Morente menurutkan, Fox berusia 71 tahun harus meninggalkan Filipina dalam waktu 30 hari setelah dia ditemukan terlibat dalam kegiatan yang tidak diperbolehkan menurut syarat dan ketentuan visanya.

Pengusiran dilakukan setelah permintaan pembaruan visa misionaris Fox yang akan berakhir pada September 2018, ditolak. Akan tetapi Fox masih bisa kembali ke Filipina yang warganya mayoritas Katolik sebagai turis, bukan sebagai misionaris,ujar pegawai imigrasi lainnya.

Menaggapi perintah deportasinya, Fox yang sudah 27 tahun tinggal di Filipina mengaku terkejut karena baru mengetahui pembatalan visanya melalui media massa.

“Saya sangat sedih harus meninggalkan Filipina. Saya mungkin kehilangan hak saya untuk berada di Filipina tetapi saya tidak pernah bisa kehilangan pelajaran dan kenangan indah.

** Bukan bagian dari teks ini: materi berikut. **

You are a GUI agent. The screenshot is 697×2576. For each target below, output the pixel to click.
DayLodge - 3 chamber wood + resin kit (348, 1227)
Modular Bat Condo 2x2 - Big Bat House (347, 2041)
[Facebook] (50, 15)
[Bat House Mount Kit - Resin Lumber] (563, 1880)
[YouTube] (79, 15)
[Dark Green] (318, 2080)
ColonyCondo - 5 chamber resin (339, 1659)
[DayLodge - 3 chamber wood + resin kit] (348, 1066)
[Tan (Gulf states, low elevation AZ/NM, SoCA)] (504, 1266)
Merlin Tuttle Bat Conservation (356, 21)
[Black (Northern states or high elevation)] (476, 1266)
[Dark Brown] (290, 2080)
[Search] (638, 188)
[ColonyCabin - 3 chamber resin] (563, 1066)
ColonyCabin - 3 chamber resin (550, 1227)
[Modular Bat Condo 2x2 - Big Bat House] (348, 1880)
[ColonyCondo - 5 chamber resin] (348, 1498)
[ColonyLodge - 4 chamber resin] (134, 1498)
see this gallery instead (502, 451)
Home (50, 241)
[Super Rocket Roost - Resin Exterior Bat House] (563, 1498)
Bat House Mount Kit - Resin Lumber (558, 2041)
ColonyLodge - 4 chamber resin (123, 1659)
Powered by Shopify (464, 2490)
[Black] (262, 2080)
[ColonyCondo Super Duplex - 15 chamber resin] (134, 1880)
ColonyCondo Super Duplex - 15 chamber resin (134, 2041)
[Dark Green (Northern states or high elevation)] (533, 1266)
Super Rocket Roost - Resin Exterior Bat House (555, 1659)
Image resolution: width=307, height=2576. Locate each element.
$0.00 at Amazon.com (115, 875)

Patricia Anne Fox, suster kepala ordo biarawati Katolik Roma, Notre Dame de Sion di Filipina, ditahan selama sehari awal pekan lalu setelah Presiden Duterte memerintahkan penyelidikan terhadapnya. Wanita yang disebut Duterte sebagai warga asing yang tidak diinginkan itu dituding terlibat dalam aksi protes menentang pelanggaran HAM di Filipina.

Beberapa foto yang dirilis Istana Malacanag menunjukan Fox berorasi saat demonstrasi di Davao City menentang pelanggaran HAM di Filipina. Aksi tersebut merupakan protes atas kelompok operasi anti-narkoba Presiden Duterte yang telah menelas ratusan korban jiwa.

Sejumlah grup hak asasi manusia mengestimasi lebih dari 12 ribu orang tewas dalam kebijakan perang melawan narkoba sejak Duterte berkuasa pada 2016.

Patricia Fox, 72 tahun, yang telah menghabiskan hampir tiga dekade selama ini telah membuat Presiden Filipina Rodrigo Duterte geram karena terus mengkritik kebijakan perang melawan narkotika. Visa misionaris asal Australia ini telah diturunkan ke level turis pada bulan lalu.

Dilansir dari BBC news Senin (11/5),saat hendak meninggalkan Filipina pada Sabtu (3/11) Fox mengatakan Duterte seharusnya mendengarkan ‘jeritan masyarakat kecil’. Duterte seharusnya “Tidak hanya militer atau pebisnis, tapi tolong dengarkan warga pinggiran, kaum pekerja, masyarakat pribumi,” lanjutnya.

April lalu, Patricia Fox, dia pernah ditahan otoritas Filipina atas tuduhan ‘mengganggu ketenangan publik’. Duterte pernah┬ámengatakan kritik Fox terhadap pemerintah Filipina dapat dianggap sebagai pelanggaran kedaulatan.